(Problem to work on):
Where does the string "agent" appear in the material? Copy each line that holds it.

· · ·

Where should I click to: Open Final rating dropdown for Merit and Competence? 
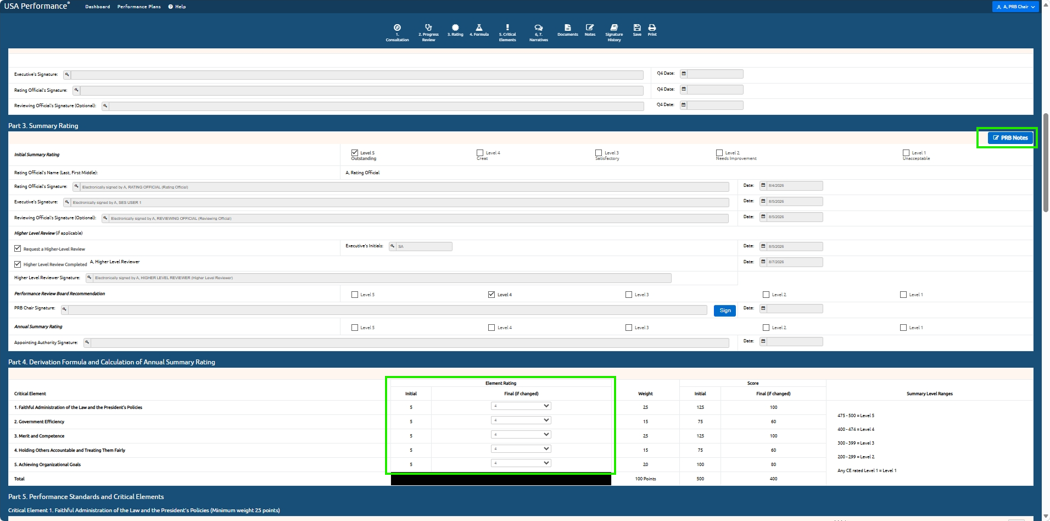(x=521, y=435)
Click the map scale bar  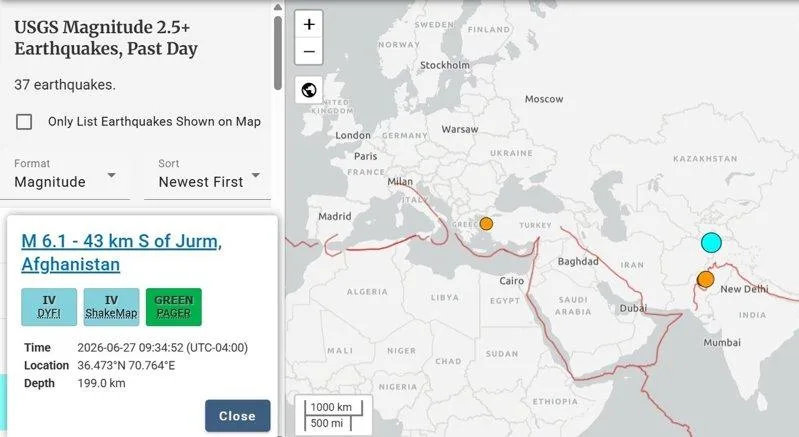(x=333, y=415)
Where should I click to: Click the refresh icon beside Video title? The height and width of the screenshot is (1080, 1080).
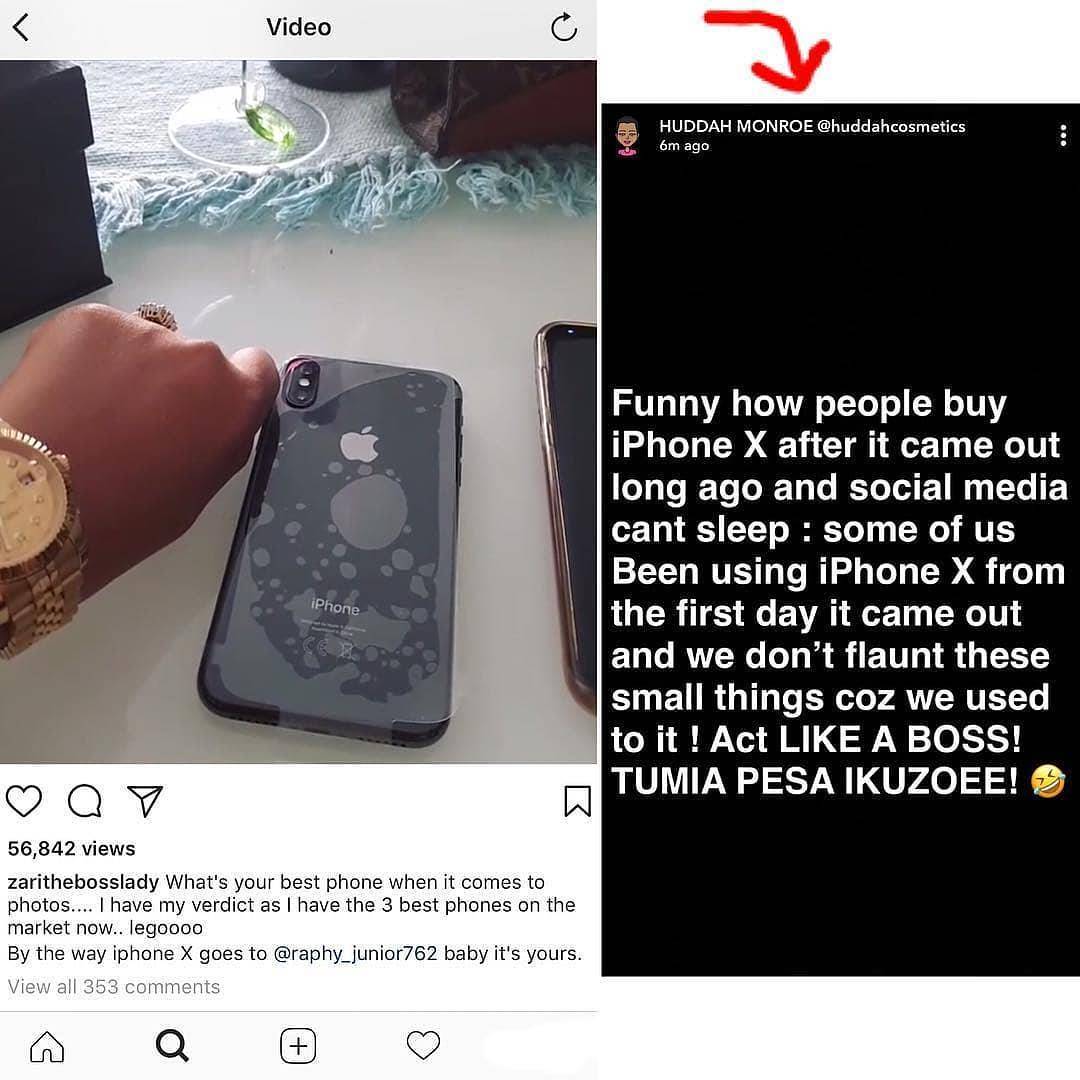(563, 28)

· · ·

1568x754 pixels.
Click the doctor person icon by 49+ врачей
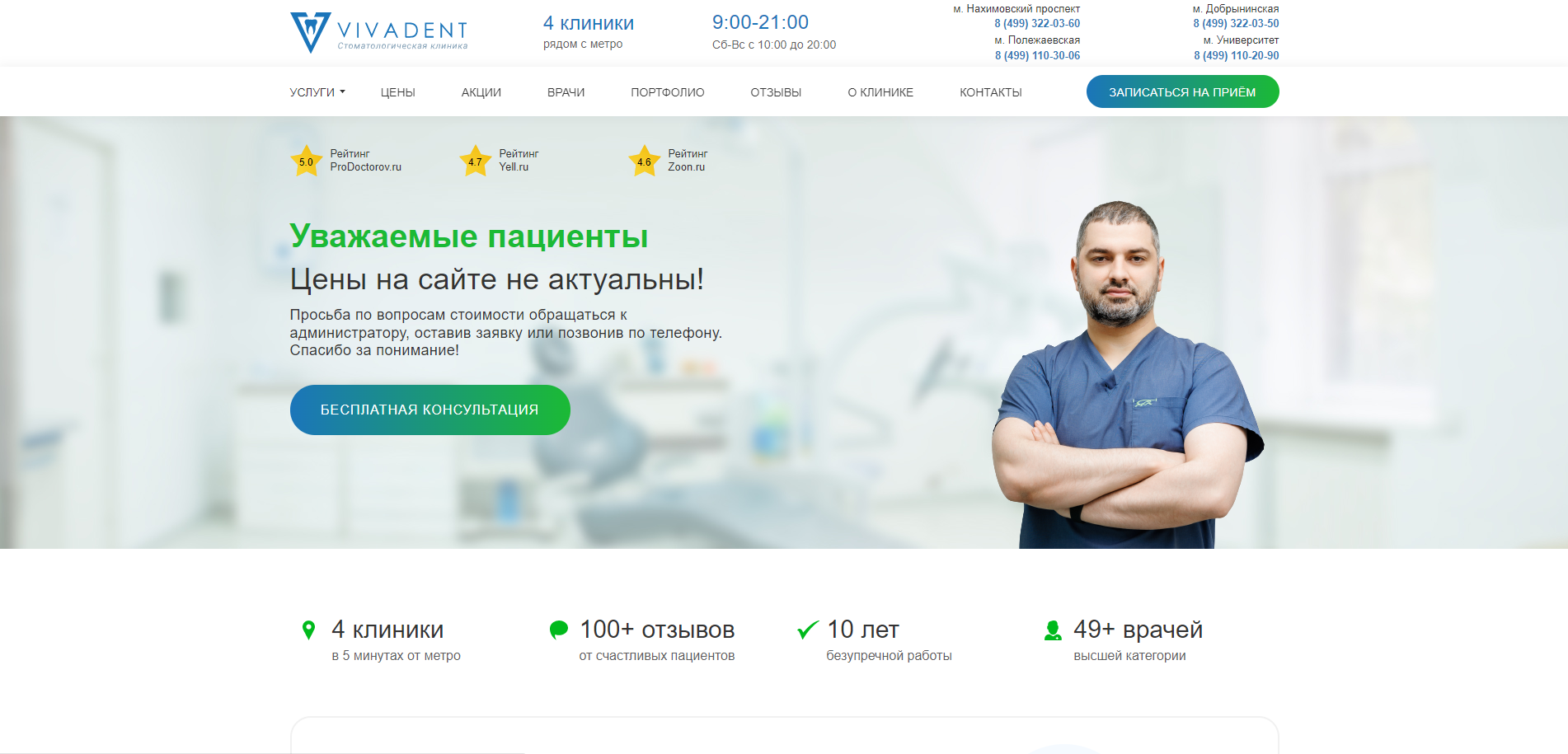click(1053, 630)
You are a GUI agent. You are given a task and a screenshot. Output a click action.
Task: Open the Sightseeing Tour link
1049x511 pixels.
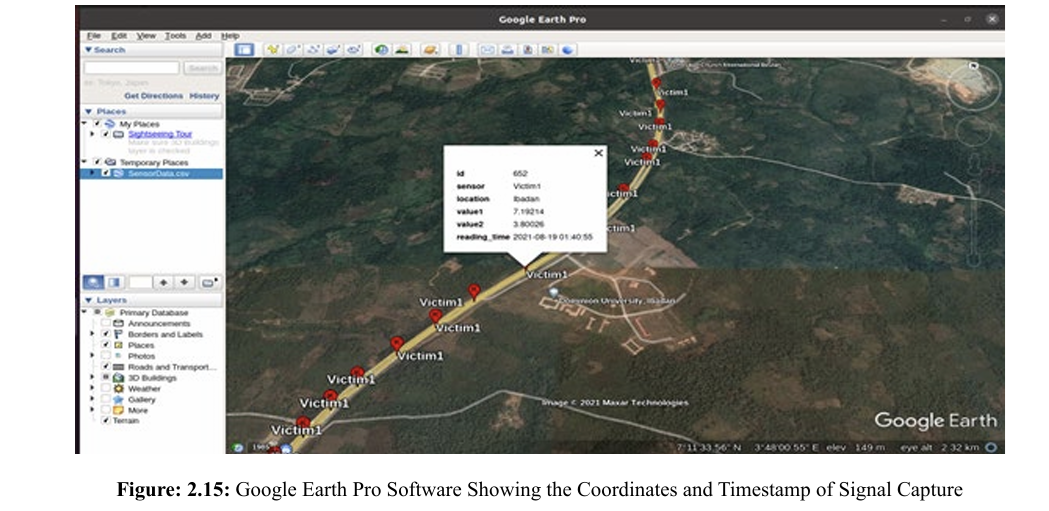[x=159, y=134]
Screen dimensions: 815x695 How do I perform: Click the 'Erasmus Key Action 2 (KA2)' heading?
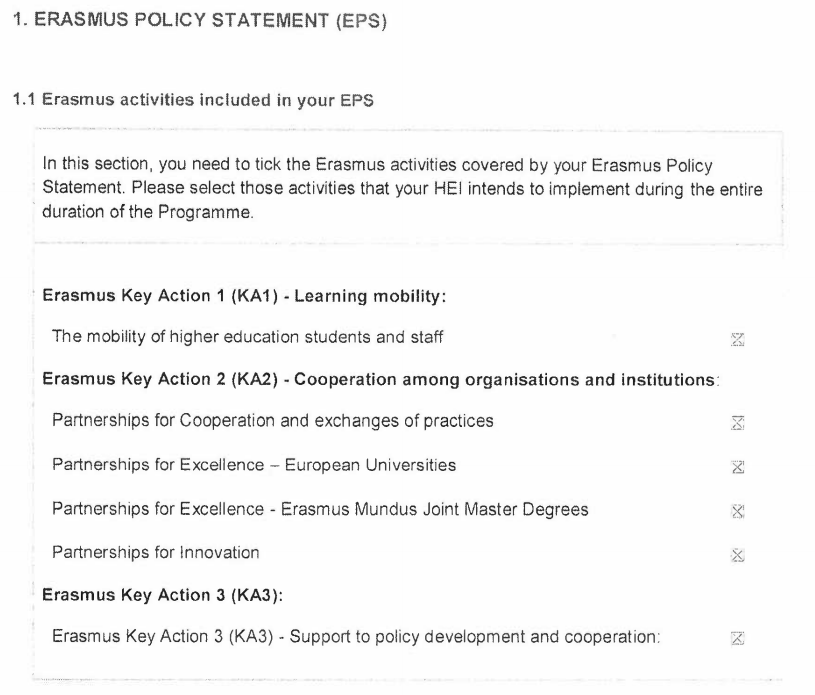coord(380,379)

· · ·

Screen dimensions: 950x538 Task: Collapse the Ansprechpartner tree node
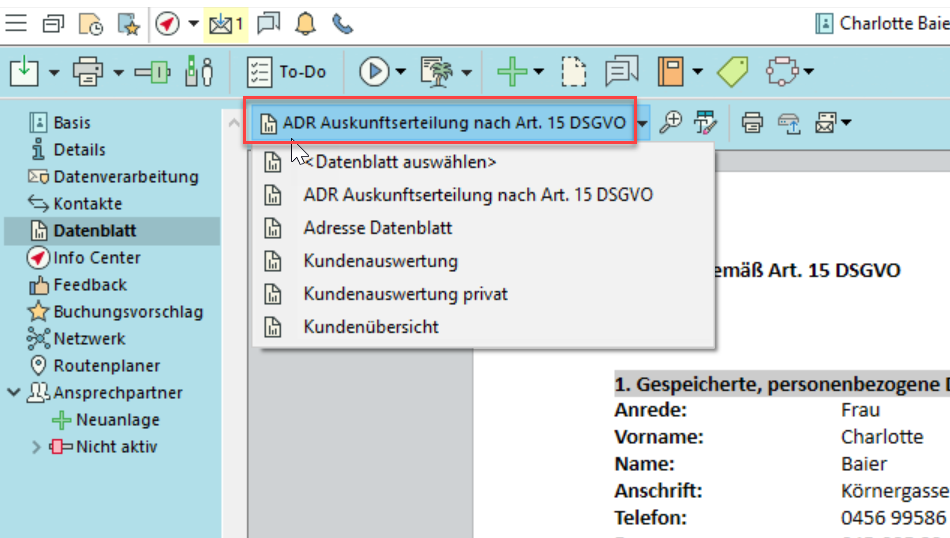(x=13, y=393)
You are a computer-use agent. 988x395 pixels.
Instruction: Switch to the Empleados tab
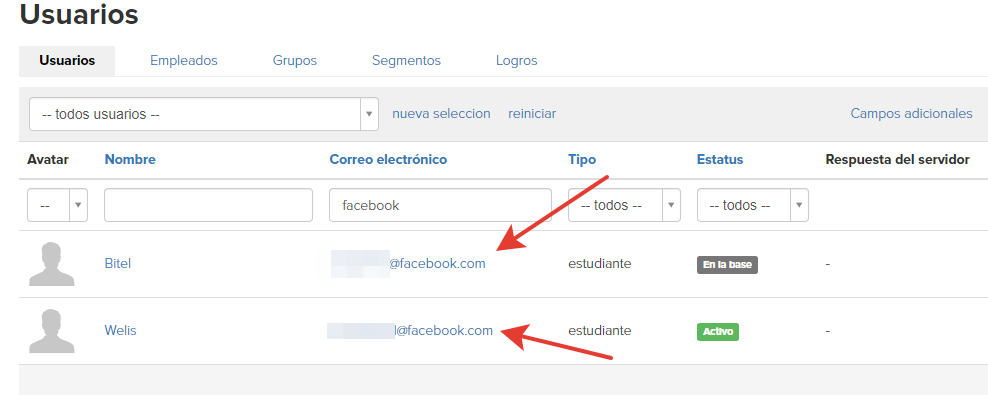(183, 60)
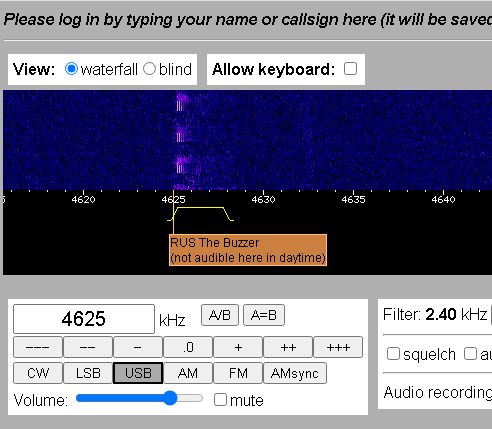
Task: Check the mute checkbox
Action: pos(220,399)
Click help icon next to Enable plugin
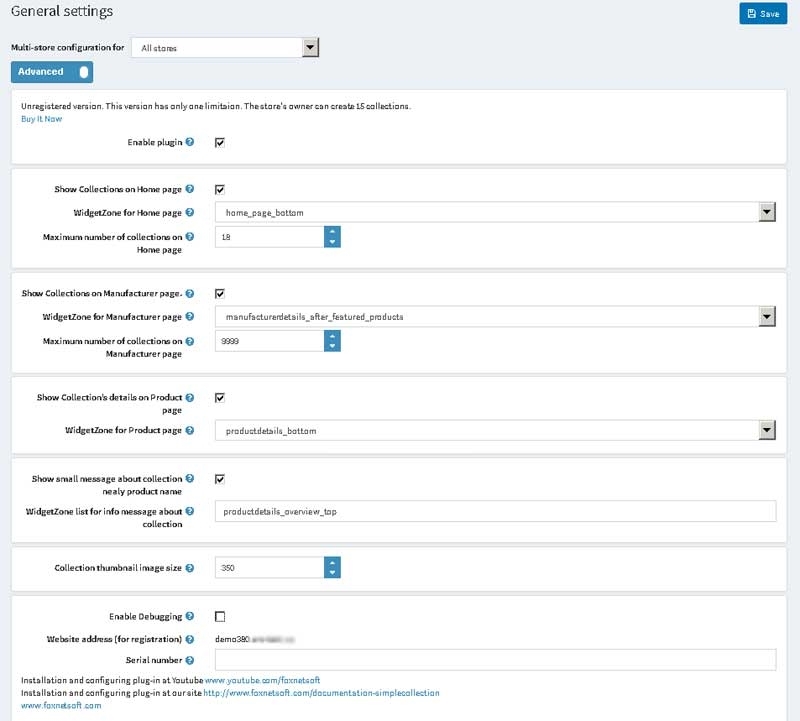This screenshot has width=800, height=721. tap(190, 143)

· · ·

(Solved problem):
You are a GUI agent. You are given a task and a screenshot. Output a click action.
You are a computer-use agent. 988x395 pixels.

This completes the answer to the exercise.